Just a word… Feast of the Epiphany…
Just a word… Feast of the Epiphany… January 3, 2021
I don’t know about you, but the Feast of the Epiphany, with its story of the Magi, the mysterious star, and the exotic and symbolic gifts of gold, frankincense and myrrh, appeals to my imagination. There is an ancient Persian legend that posits an interesting slant on their visit to the stable, or the cave, in which Jesus was born. The three came to worship, to be sure, and to offer gifts, but I wonder, whom did each of the Magi meet when they entered that stable in Bethlehem?
Perhaps a young Balthazar encountered a growing Jesus, full of promise and idealism; Caspar would find a middle-aged teacher, who might discuss leadership and responsibility; and Melchior, the oldest of the visitors, might have met the Christ of understanding and compassion. I imagine that on their journey home by a different route, having exercised their collective wisdom in perceiving the threat that was Herod, conferred with one another in amazement at the marvelous diversity of their experiences.
Whom do you meet as you come here today? What call do you hear? The young might hear a call to find their own way to God. The middle-aged could be answering a beckoning to responsibility and service. And those of us who are of a more mature age might be hearing a summons to integrity and wisdom. How will we respond to these calls of ours?

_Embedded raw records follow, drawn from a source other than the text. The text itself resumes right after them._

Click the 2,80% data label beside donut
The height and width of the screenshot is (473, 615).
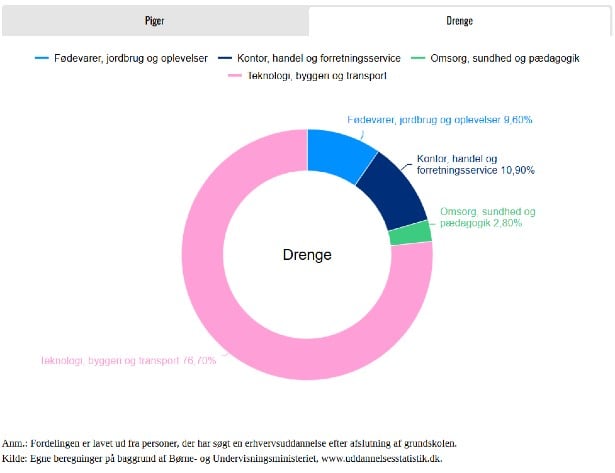point(488,219)
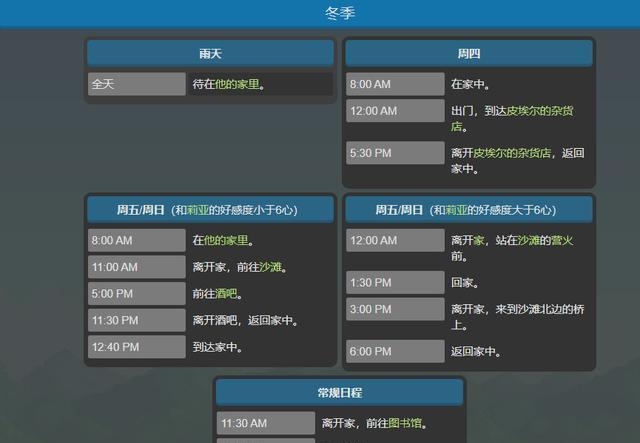Open 皮埃尔的杂货店 link in 12:00 AM row
The image size is (640, 443).
coord(512,118)
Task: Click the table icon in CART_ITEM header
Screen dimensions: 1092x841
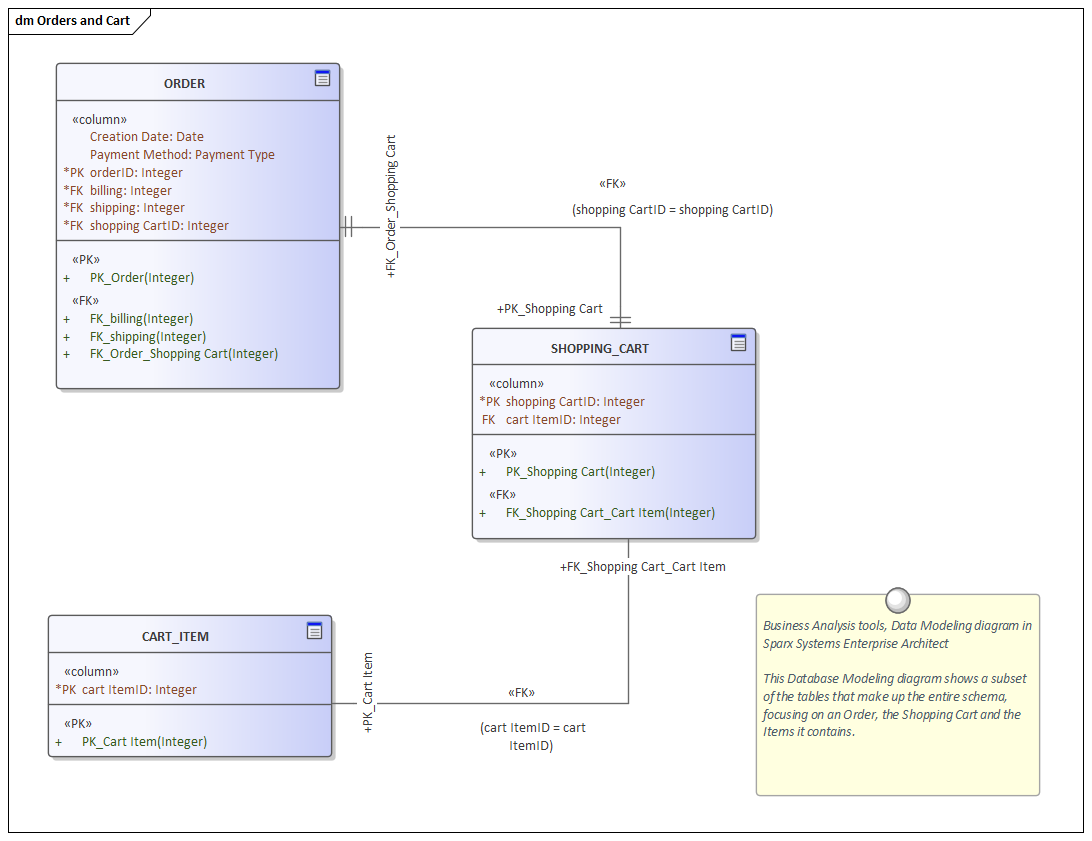Action: 315,631
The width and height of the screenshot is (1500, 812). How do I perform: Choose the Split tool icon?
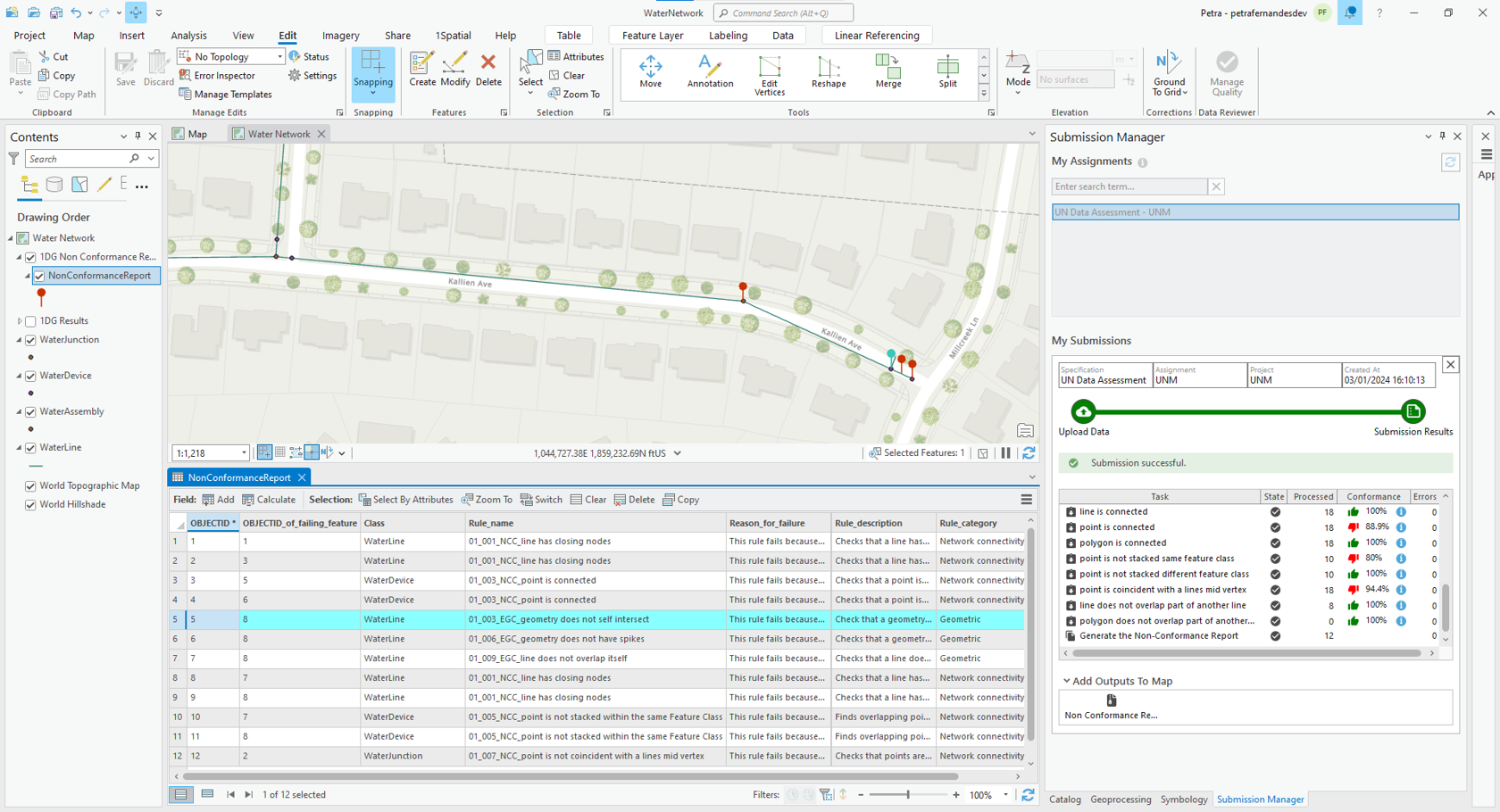947,71
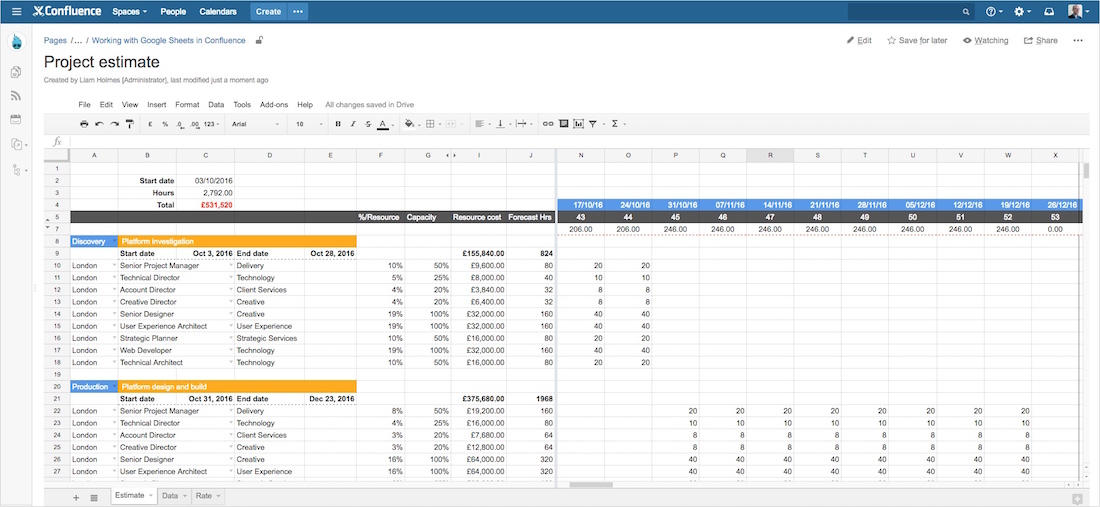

Our readings today offer us some advice: be open to the new, the different, the untried, the stranger. Openness to others seems to be essential to being a follower of Christ. Because God intends that all will be partners, co-heirs, equally sharing in the promise of salvation, differences are to be respected, not merely tolerated.
The Magi, in addition to giving us the insight that the Lord speaks to every human being at every stage of life, came bearing gifts for the child. What will our gifts be? Each of us has to answer that question for ourselves, but for my part I will defer to my favorite Christmas song… James Taylor, singing “In the Bleak Midwinter,” the last verse of which goes:
“What then can I give Him, empty as I am?
If I were a shepherd, I would bring a lamb.
If I were a Wise Man, I would know my part.
What then can I give Him?
I must give my heart.”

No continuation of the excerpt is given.